The Hosororo Hydropower Project was one of 67 sites identified in 1976 as having hydropower potential.
Situated at the Hosororo Creek about a 4.6 km flight to the south-west of Mabaruma the initial plant was built in the late 1980’s to supply electricity to an agricultural produce processing facility that was built nearby. The project was abandoned some years after its inauguration.
In 2015, the German Government, through its German Agency for International Cooperation (GIZ) initiative, committed to assisting the GEA with developing the project.
The US$165,175 project received US$91,108 in financing from the Government of Guyana and US$74,067 in financing from GIZ/REETA.
According to Dr Mahender Sharma, CEO of GEA, the Hosororo Hydropower Project site has been of interest for several years and “…the project is also serving as a capacity building exercise for the GEA, as it allows the Hydro Power Support Engineers of the Agency to gain knowledge and experience of hydro power development.

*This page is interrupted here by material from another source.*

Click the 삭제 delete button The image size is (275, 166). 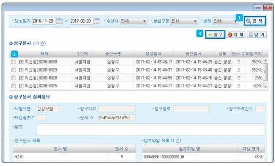(235, 35)
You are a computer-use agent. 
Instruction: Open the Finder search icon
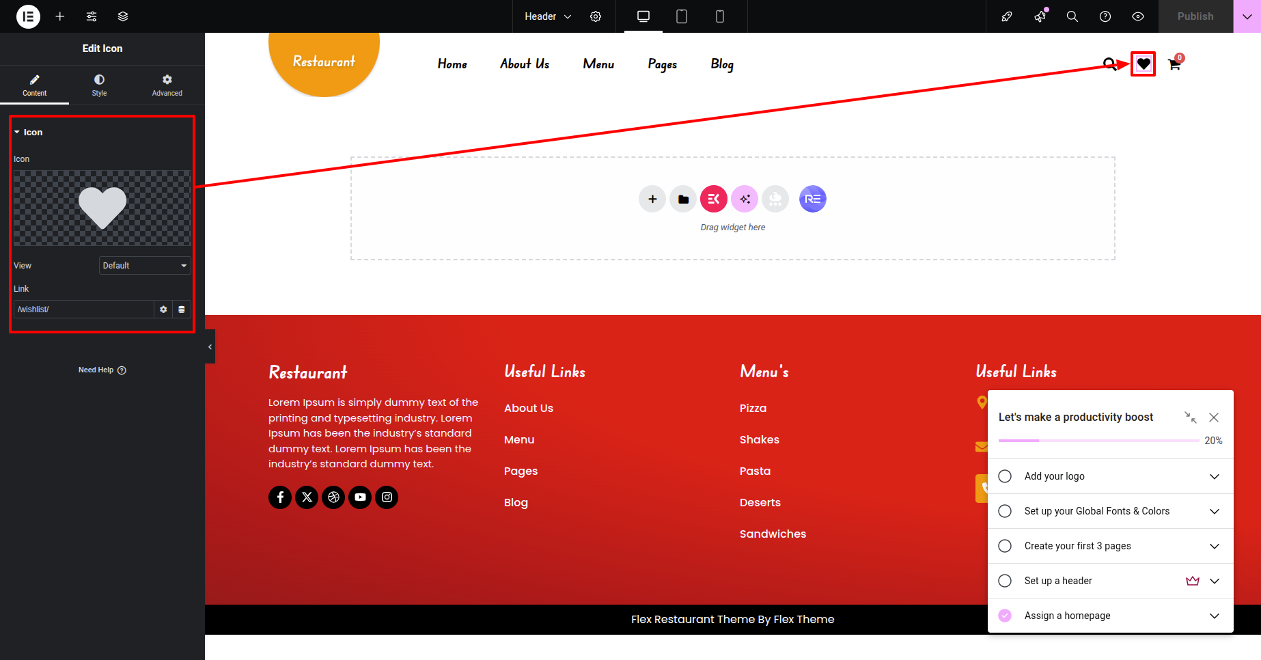(1072, 16)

He explained that a lot of work was done over the past three years to reach the current level of the project’s realization.
Noting that the hydropower project was the most economically feasible when compared to solar and diesel, he highlighted that “…while it would cost US$0.50 to produce a kilowatt-hour from diesel and US$0.36 to produce a kilowatt-hour from solar, hydropower would cost US$0.31 to produce a kilowatt-hour of energy…”. He further stated that “…thanks to grant financing for the Project, this cost would reduce to US$0.21/kWh”.
Though the Hosororo hydropower plant will only contribute eight per cent of Mabaruma’s energy demand (approximately 64MWh a year), Dr Sharma noted that the supply “…would help the township diversify its energy mix, provide energy security, and reduce the use of fossil fuel”.
He said too that the project is one of very low environmental impact since structures, such as a powerhouse, were already in place from the project’s first attempt in the 80’s.
There are currently approximately 700 customers, both residential and commercial, who are connected to the grid.
The resuscitated hydropower project, according to a statement from the GEA, will feature a new design that was conceptualized by GEA’s Engineers and will entail the construction of a 20kW run-of-the-river type micro hydropower plant inclusive of weir/intake and penstocks but will use the existing powerhouse after it has undergone repairs. Construction time is estimated at eight months, with commencement in August of this year.
The beneficiaries of the project were outlined as the Guyana Water Inc. (GWI), National Agricultural Research and Extension institute (NAREI); the Mabaruma Power Company; and the residents.
It was explained that supervision of the project during the construction phase will be conducted by GEA’s Engineers, along with their counterparts from the Hinterland Electrification Company Inc. (HECI) and the Mabaruma Power and Light Company (MPLC).
Additionally, “regular updates will be provided to the Mayor and Councillors of the Region, and the general community, on the project through meetings and site visits. During these sessions they will be encouraged to participate in the monitoring of the project” GEA said.
During the community engagement, Regional Chairman, Brentnol Ashley, thanked the GEA and the Ministry of Public Infrastructure for ensuring that the project was resuscitated.
“Initiatives like these will aid the transformative process of the region,” Ashley emphasized. “I am happy that this is going to become a reality,” he added and indicated that the RDC fully supported the project.
He also urged technical support from GEA to allow for the sustainability of the project.
The GEA said it will use the knowledge and experience gained from this project to continue its efforts towards the development of Hydropower in Guyana in keeping with its vision to provide reliable energy in an economically, environmentally and socially sustainable frame work.